— START OF GIVEN TEXT —

For example, FIG. 5 is a flowchart of a communication method according to an embodiment of this application. As shown in FIG. 5, the communication method may be performed by a transmitting end and a first receiving end in a communication system, and the first receiving end is any one of a plurality of receiving ends that are communicatively connected to the transmitting end. Refer to FIG. 5. The communication method may include the following steps.

S101: The transmitting end sends a carrier to the first receiving end, where the carrier carries a first digital signal and a second digital signal. The first digital signal may include digital signals carried in receiving slots corresponding to the plurality of receiving ends, and different receiving ends correspond to different receiving slots. The second digital signal carries information about a receiving slot corresponding to the first receiving end.

Refer to FIG. 6. In S101, the transmitting end may first obtain data that needs to be sent to the plurality of receiving ends and the information about the receiving slot corresponding to the first receiving end. Then, the transmitting end may generate the first digital signal based on the data that needs to be sent to the plurality of receiving ends, and generate, based on the information about the receiving slot corresponding to the first receiving end, the second digital signal that carries the information. Finally, the transmitting end may combine the first digital signal and the second digital signal to obtain an initial digital signal, and send, to the first receiving end, the carrier that carries the initial digital signal.

The first digital signal includes the digital signals carried in the receiving slots corresponding to the plurality of receiving ends, and different receiving ends correspond to different receiving slots. A digital signal carried in a receiving slot corresponding to each receiving end may be referred to as a sub-signal. In this case, the first digital signal includes a plurality of sub-signals.

The first digital signal and the second digital signal may be combined in a time division multiplexing manner, or the first digital signal and the second digital signal may be combined in a frequency division multiplexing manner, or the first digital signal and the second digital signal may be combined in a time division multiplexing plus frequency division multiplexing manner. This is not limited in this embodiment of this application.

— END OF GIVEN TEXT —

■ PROMPT A
Quote the communication method passage from "The first digital signal includes the" to "this embodiment of this application.".

— START OF INFORMATION SUPPLIED —

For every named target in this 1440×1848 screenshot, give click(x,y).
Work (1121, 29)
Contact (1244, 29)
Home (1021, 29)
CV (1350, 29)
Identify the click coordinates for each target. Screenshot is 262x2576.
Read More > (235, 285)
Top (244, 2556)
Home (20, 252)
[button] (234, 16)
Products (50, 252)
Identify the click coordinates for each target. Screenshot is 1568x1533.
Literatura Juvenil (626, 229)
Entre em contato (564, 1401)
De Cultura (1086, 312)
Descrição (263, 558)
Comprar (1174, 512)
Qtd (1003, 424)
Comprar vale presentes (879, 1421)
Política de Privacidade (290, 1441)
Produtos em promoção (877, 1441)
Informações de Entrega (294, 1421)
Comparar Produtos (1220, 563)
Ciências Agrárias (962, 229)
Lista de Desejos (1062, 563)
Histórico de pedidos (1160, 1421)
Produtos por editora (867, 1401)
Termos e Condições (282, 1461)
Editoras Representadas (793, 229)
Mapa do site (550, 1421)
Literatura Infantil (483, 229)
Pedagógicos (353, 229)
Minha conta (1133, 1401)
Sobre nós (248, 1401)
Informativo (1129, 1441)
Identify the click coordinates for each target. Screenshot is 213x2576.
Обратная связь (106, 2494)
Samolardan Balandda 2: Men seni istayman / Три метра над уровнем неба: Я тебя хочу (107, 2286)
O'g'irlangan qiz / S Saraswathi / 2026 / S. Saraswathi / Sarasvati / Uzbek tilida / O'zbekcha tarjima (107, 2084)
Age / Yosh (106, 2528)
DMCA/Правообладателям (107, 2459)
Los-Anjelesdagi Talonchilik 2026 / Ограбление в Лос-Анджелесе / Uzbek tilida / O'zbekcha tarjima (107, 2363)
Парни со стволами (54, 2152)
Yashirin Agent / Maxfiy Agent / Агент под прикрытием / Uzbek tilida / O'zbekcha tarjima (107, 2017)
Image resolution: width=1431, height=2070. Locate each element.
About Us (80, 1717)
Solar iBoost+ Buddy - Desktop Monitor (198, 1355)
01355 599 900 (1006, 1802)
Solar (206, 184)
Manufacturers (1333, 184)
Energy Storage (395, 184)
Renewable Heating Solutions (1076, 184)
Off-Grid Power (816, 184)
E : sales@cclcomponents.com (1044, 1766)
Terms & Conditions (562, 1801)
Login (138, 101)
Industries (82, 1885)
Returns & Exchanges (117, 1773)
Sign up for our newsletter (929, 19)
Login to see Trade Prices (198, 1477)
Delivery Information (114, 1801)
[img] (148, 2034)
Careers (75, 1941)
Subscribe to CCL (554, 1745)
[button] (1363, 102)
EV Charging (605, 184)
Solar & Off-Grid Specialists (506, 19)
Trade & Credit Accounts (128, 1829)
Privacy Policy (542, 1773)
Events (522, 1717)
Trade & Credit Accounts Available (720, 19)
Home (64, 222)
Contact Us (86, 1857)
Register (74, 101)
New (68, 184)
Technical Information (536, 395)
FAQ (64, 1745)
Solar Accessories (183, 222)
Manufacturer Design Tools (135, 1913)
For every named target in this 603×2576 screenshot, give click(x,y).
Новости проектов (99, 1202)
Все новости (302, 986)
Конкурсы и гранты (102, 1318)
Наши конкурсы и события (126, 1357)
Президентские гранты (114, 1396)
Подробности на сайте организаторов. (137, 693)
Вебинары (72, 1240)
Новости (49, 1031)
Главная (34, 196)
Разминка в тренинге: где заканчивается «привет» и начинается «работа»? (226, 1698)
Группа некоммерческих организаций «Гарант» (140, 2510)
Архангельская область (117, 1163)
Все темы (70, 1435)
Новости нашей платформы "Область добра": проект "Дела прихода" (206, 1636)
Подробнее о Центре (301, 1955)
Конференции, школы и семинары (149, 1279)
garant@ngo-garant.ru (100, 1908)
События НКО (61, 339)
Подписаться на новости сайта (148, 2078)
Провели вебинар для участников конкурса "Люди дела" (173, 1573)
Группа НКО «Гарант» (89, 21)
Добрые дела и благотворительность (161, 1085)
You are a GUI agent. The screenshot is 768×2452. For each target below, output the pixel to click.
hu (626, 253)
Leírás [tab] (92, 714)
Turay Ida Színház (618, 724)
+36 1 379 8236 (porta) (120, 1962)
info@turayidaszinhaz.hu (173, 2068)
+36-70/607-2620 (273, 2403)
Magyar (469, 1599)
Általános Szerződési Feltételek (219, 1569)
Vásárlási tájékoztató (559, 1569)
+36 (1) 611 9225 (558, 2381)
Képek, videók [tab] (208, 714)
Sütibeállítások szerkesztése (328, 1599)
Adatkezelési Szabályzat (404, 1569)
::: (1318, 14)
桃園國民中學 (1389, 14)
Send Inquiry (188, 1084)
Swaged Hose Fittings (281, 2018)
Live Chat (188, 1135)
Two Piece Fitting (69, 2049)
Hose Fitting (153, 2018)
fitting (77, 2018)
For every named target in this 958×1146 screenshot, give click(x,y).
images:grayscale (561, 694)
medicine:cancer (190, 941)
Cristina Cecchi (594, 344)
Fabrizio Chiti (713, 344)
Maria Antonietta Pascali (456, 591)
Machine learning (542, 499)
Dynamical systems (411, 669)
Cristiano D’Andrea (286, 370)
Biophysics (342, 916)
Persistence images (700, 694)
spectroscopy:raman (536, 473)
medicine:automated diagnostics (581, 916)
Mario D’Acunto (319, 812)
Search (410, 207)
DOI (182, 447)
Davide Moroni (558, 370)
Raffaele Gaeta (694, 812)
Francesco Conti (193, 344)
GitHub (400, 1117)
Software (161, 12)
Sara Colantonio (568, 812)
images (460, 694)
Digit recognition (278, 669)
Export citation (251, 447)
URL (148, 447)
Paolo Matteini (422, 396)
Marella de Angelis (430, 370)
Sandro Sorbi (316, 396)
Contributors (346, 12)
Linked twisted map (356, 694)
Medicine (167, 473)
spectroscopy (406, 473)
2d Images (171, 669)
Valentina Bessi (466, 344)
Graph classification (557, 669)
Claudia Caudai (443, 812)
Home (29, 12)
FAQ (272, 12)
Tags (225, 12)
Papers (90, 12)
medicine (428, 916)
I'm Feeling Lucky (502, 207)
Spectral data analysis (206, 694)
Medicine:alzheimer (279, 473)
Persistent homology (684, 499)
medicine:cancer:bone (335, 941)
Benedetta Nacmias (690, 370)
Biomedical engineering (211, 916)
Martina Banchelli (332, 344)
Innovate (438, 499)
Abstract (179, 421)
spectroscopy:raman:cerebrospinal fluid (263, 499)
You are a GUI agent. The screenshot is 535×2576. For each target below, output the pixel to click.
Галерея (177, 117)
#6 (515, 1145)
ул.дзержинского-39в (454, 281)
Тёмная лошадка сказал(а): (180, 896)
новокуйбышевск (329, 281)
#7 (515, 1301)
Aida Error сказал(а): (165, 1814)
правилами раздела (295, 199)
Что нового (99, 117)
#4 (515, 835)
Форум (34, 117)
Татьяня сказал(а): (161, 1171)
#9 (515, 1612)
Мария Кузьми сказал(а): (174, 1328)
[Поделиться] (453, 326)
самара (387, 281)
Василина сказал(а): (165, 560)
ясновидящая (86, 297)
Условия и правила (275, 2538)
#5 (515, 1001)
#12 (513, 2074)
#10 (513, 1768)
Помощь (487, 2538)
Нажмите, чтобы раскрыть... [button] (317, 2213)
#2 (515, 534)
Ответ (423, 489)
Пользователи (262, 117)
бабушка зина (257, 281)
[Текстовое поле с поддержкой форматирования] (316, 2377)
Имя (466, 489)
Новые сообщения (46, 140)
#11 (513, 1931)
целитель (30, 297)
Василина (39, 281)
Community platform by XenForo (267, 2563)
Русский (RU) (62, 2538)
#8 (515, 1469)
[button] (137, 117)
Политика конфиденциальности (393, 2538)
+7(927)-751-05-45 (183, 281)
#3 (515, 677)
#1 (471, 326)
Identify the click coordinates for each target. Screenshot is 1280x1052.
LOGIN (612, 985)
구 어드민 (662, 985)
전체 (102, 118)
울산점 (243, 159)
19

— END OF INFORMATION SUPPLIED —

■ PROMPT B
Present the records from the line with "Turay Ida Színház (618, 724)" to the line with "URL (148, 447)", both included, as a Markdown table with the columns Row and Line. Number each line in Row, put it in Line, and skip blank lines.

■ ANSWER A
The first digital signal includes the digital signals carried in the receiving slots corresponding to the plurality of receiving ends, and different receiving ends correspond to different receiving slots. A digital signal carried in a receiving slot corresponding to each receiving end may be referred to as a sub-signal. In this case, the first digital signal includes a plurality of sub-signals.

The first digital signal and the second digital signal may be combined in a time division multiplexing manner, or the first digital signal and the second digital signal may be combined in a frequency division multiplexing manner, or the first digital signal and the second digital signal may be combined in a time division multiplexing plus frequency division multiplexing manner. This is not limited in this embodiment of this application.

■ ANSWER B
| Row | Line |
|---|---|
| 1 | Turay Ida Színház (618, 724) |
| 2 | +36 1 379 8236 (porta) (120, 1962) |
| 3 | info@turayidaszinhaz.hu (173, 2068) |
| 4 | +36-70/607-2620 (273, 2403) |
| 5 | Magyar (469, 1599) |
| 6 | Általános Szerződési Feltételek (219, 1569) |
| 7 | Vásárlási tájékoztató (559, 1569) |
| 8 | +36 (1) 611 9225 (558, 2381) |
| 9 | Képek, videók [tab] (208, 714) |
| 10 | Sütibeállítások szerkesztése (328, 1599) |
| 11 | Adatkezelési Szabályzat (404, 1569) |
| 12 | ::: (1318, 14) |
| 13 | 桃園國民中學 (1389, 14) |
| 14 | Send Inquiry (188, 1084) |
| 15 | Swaged Hose Fittings (281, 2018) |
| 16 | Live Chat (188, 1135) |
| 17 | Two Piece Fitting (69, 2049) |
| 18 | Hose Fitting (153, 2018) |
| 19 | fitting (77, 2018) |
| 20 | For every named target in this 958×1146 screenshot, give click(x,y). |
| 21 | images:grayscale (561, 694) |
| 22 | medicine:cancer (190, 941) |
| 23 | Cristina Cecchi (594, 344) |
| 24 | Fabrizio Chiti (713, 344) |
| 25 | Maria Antonietta Pascali (456, 591) |
| 26 | Machine learning (542, 499) |
| 27 | Dynamical systems (411, 669) |
| 28 | Cristiano D’Andrea (286, 370) |
| 29 | Biophysics (342, 916) |
| 30 | Persistence images (700, 694) |
| 31 | spectroscopy:raman (536, 473) |
| 32 | medicine:automated diagnostics (581, 916) |
| 33 | Mario D’Acunto (319, 812) |
| 34 | Search (410, 207) |
| 35 | DOI (182, 447) |
| 36 | Davide Moroni (558, 370) |
| 37 | Raffaele Gaeta (694, 812) |
| 38 | Francesco Conti (193, 344) |
| 39 | GitHub (400, 1117) |
| 40 | Software (161, 12) |
| 41 | Sara Colantonio (568, 812) |
| 42 | images (460, 694) |
| 43 | Digit recognition (278, 669) |
| 44 | Export citation (251, 447) |
| 45 | URL (148, 447) |